With machine learning become ever more prevalent in society, it’s important that the methods we use are fair, non-discriminatory and that practitioners are aware of the biases that are present in both their data and the methods they use. We highlight the word fair as there is no single notion of fairness that we can optimize in machine learning that captures all the subtleties that comes with how the actual output of a machine learning model is used. So what can AutoML do? We wrote a blog post about this very topic at the intersection of AutoML and fairness, for which you can find the full paper here.
To highlight, what AutoML can do is be fairness-aware, enabling experts, who really know what concepts of fairness they care about to be in charge. AutoML systems take the human out-of-the-loop but there’s an increasing precedent for putting the human back in-the-loop, putting them in the drivers seat, so to speak. How can AutoML do this?
Multi-Objective and Constrained Optimization
AutoML provides the tools for optimizing for several metrics, such as some computable fairness metric and accuracy. Such metrics are often juxtaposed and there is a trade-off to consider. By using constrained optimization, AutoML finds performant models that hit a minimum threshold of what is deemed a good fairness metric, but it does not allow the domain expert to really understand this trade-off. AutoML tools can provide what is called a Pareto Front, a set of possible models that capture the trade-off inherent to these metrics, allowing the domain-expert to carefully consider what trade-off is suitable for their use case. This puts the domain expert in the driver seat as only they can know the downstream implications of their model, not AutoML.
Fair Architectures for Deep Learning
Deep learning is applied to a wide variety of socially-consequential domains, e.g., credit scoring, fraud detection, hiring decisions, criminal recidivism, loan repayment, and face recognition, with many of these applications impacting the lives of people more than ever — often in biased ways. Dozens of formal definitions of fairness have been proposed, and many algorithmic techniques have been developed for debiasing according to these definitions. Many debiasing algorithms fit into one of three categories: pre-processing, in-processing, or post-processing. Most of these bias mitigation strategies start by selecting a network architecture and set of hyperparameters which are optimal in terms of accuracy and then apply a mitigation strategy to reduce bias while minimally impacting accuracy. Contrary to this our paper posits that architectures and hyperparameters of the selected model are much more important and impactful than the mitigation strategy itself. Thorough empirical investigation on face-recognition datasets establishes this claim.
Towards Fairer Face Recognition
Conventional belief in the fairness community is that one should first find the highest performing model for a given problem and then apply a bias mitigation strategy. One starts with an existing model architecture and hyperparameters, and then adjusts model weights, learning procedures, or input data to make the model fairer using a pre-, post-, or in-processing bias mitigation technique. In our paper we observe that finding an architecture that is more fair offers significant gains compared to conventional bias mitigation strategies in the domain of face recognition, a task that is notoriously challenging to de-bias. Our paper firstly conducts a large-scale analysis of the fairness accuracy trade-off of different handcrafted architectures ranging from convolutional networks to transformers. We further apply black-box NAS+HPO to automatically discover architectures that are fairer than the handcrafted ones while being highly accurate on large-scale datasets like CelebA and VGGFace2. The overview of our analysis is presented below:

As observed below joint NAS+HPO does indeed find architectures which are robust while being fairer and more accurate on the CelebA dataset. This proves the immense promise that NAS+HPO offers for fairness in deep learning applications.

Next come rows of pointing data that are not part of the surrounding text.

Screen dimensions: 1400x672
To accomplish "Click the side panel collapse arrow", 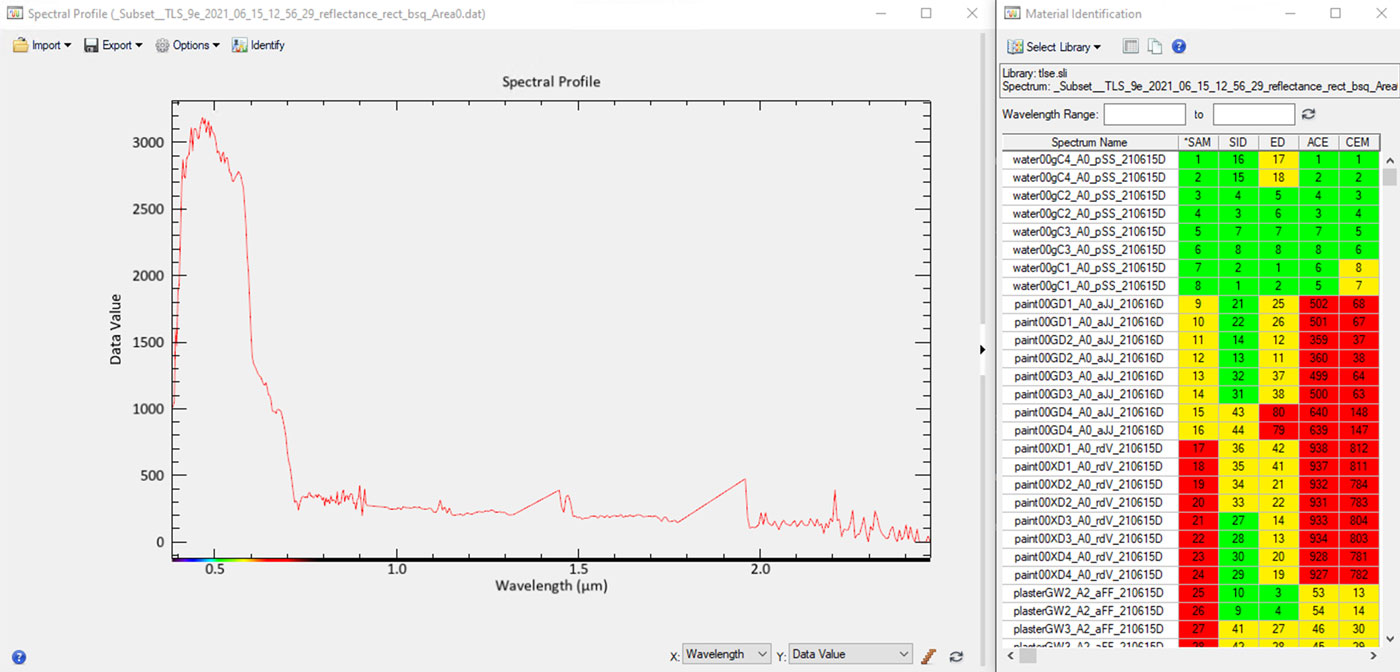I will [982, 349].
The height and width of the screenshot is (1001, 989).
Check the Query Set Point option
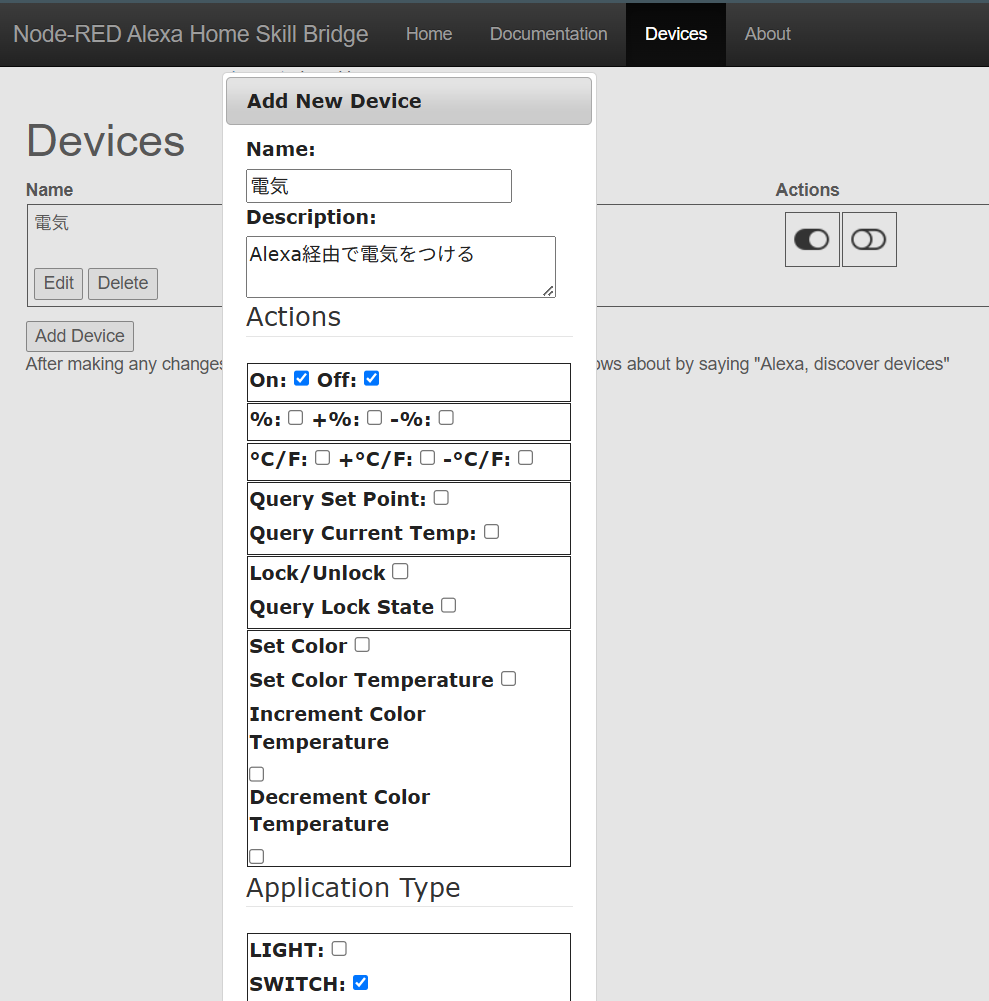tap(441, 497)
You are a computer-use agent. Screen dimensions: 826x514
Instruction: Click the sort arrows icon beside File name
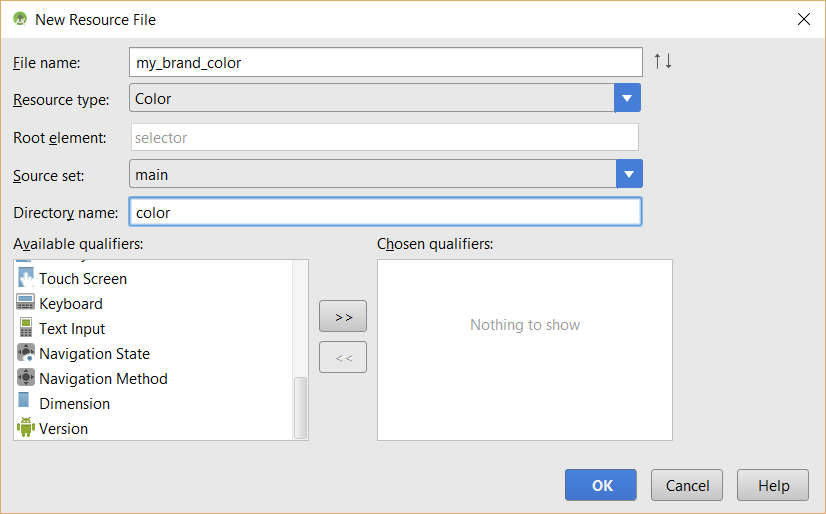pyautogui.click(x=663, y=61)
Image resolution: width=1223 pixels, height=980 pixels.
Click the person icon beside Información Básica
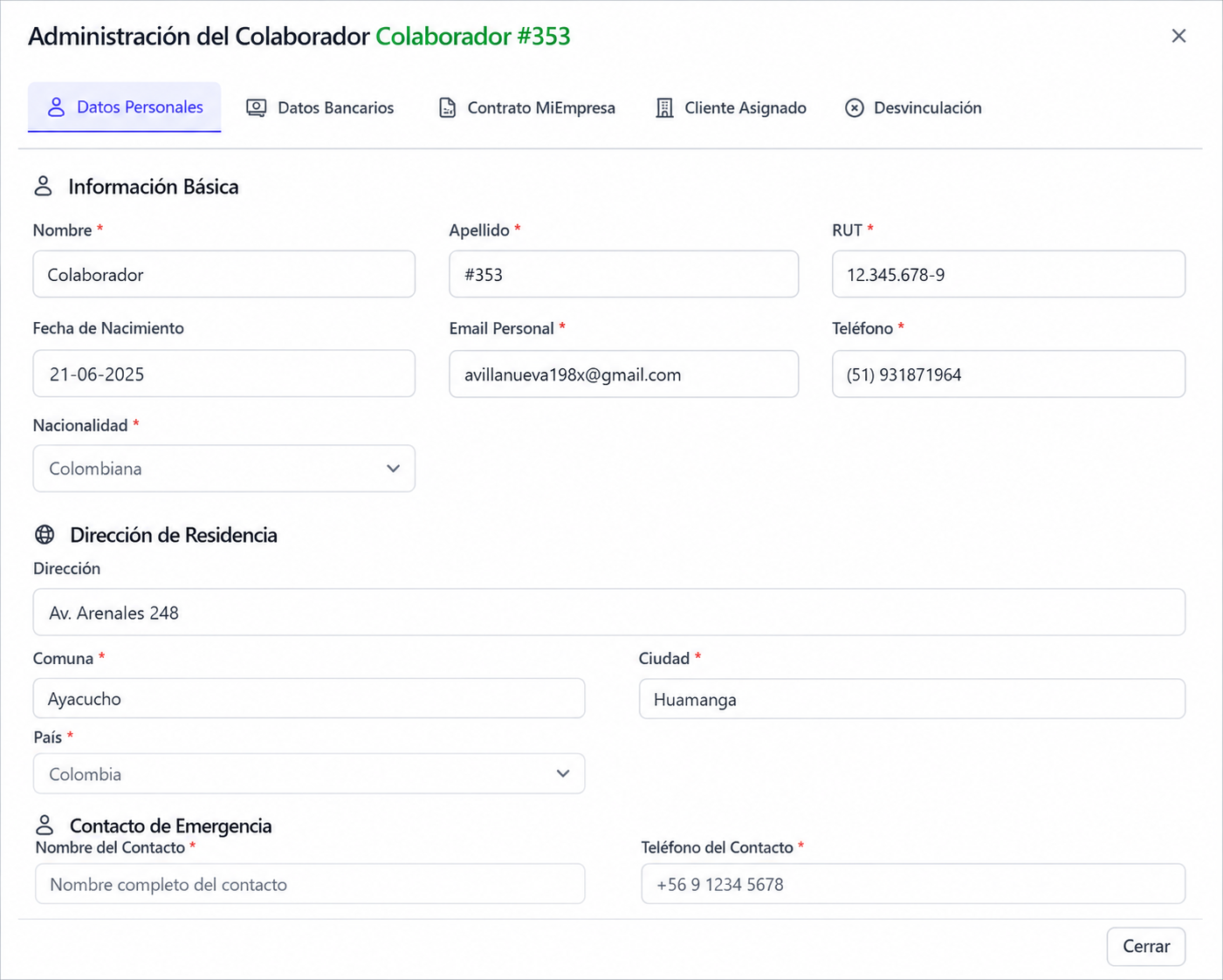tap(43, 186)
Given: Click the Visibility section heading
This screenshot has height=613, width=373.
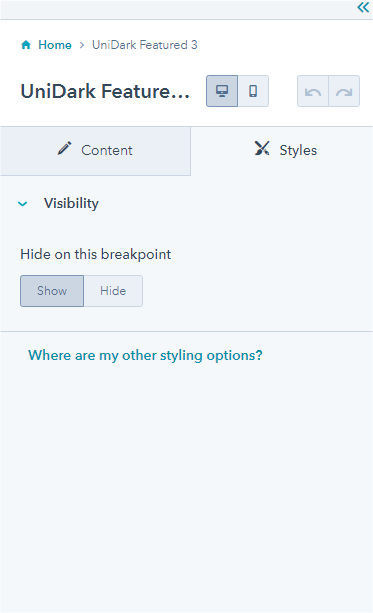Looking at the screenshot, I should (x=71, y=203).
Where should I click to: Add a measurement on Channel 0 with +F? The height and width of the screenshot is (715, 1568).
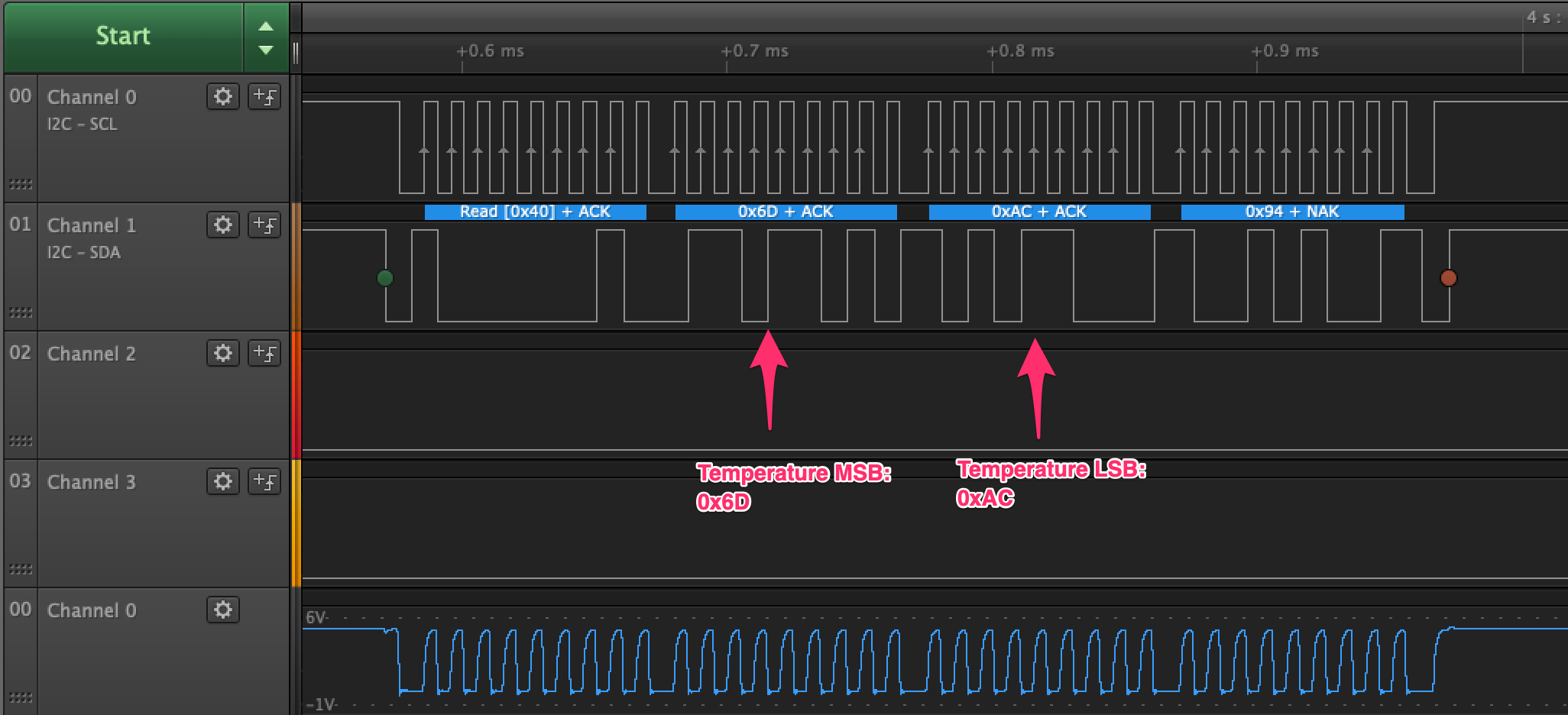click(x=264, y=96)
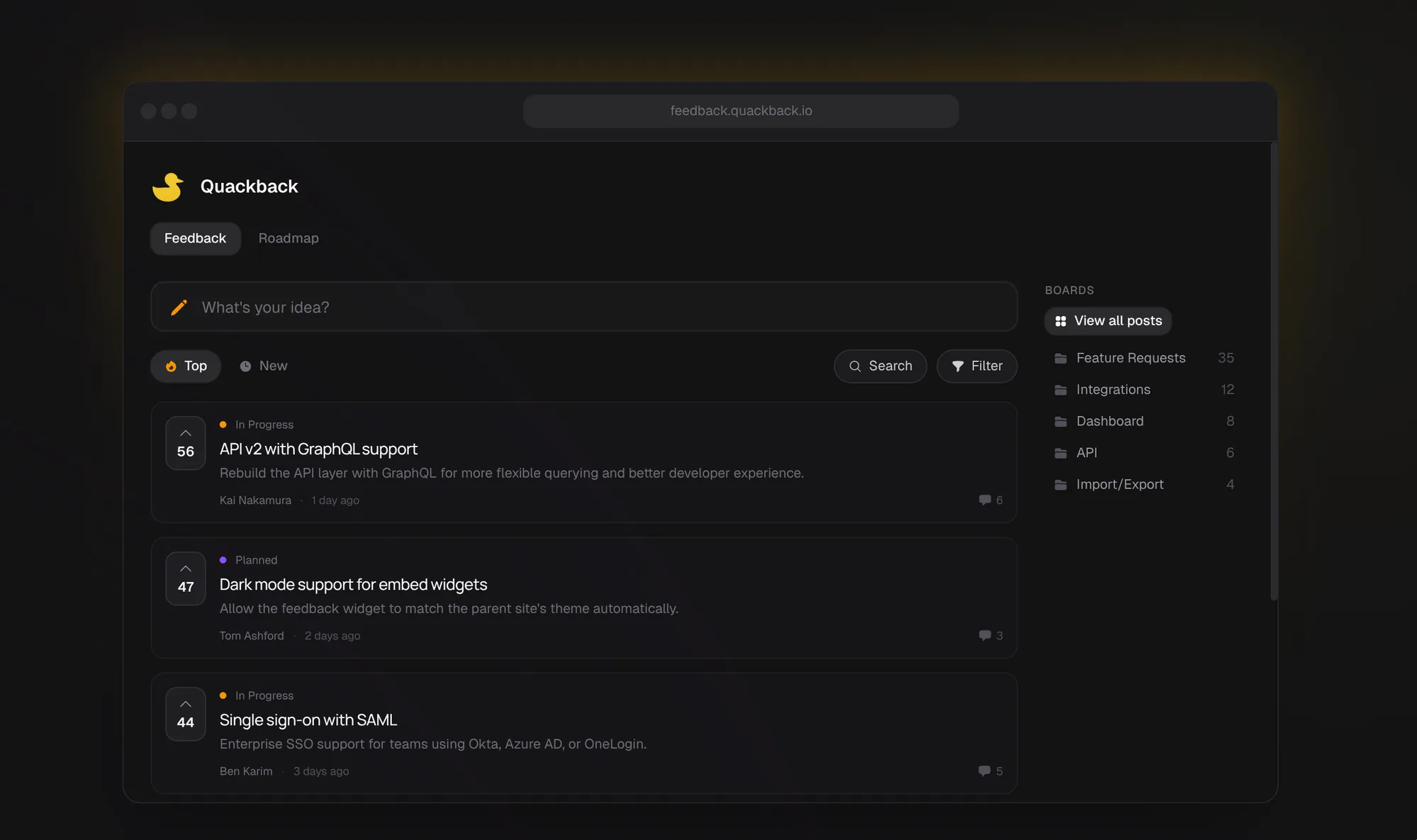This screenshot has width=1417, height=840.
Task: Upvote the API v2 with GraphQL post
Action: (x=185, y=443)
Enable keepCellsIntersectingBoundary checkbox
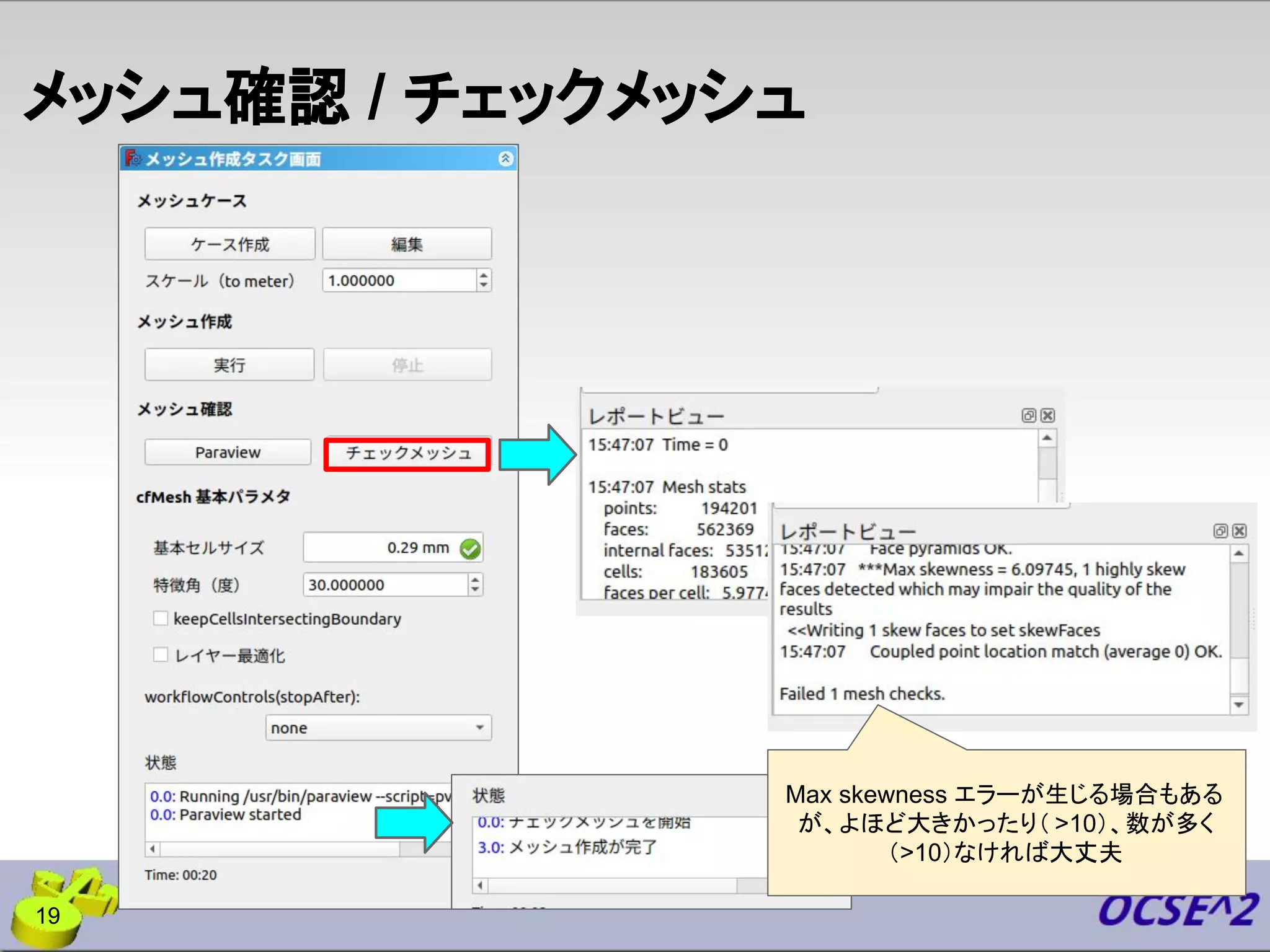 (x=161, y=619)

Furthermore the architectures discovered are transferable to other face-recognition datasets with same and different protected attributes (eg: race in RFW) with no further finetuning, while maintaining significant improvements over handcrafted architectures and hyperparameter choices.

We expect the future work in this direction to focus on studying different multi-objective algorithms and NAS techniques to search for inherently fairer models more efficiently . Further, it would be interesting to study how the properties of the architectures discovered translate across different demographics and populations. Another potential direction of future is including priors and beliefs about fairness in the society from experts to further improve and aid NAS+HPO methods for fairness by integrating expert knowledge.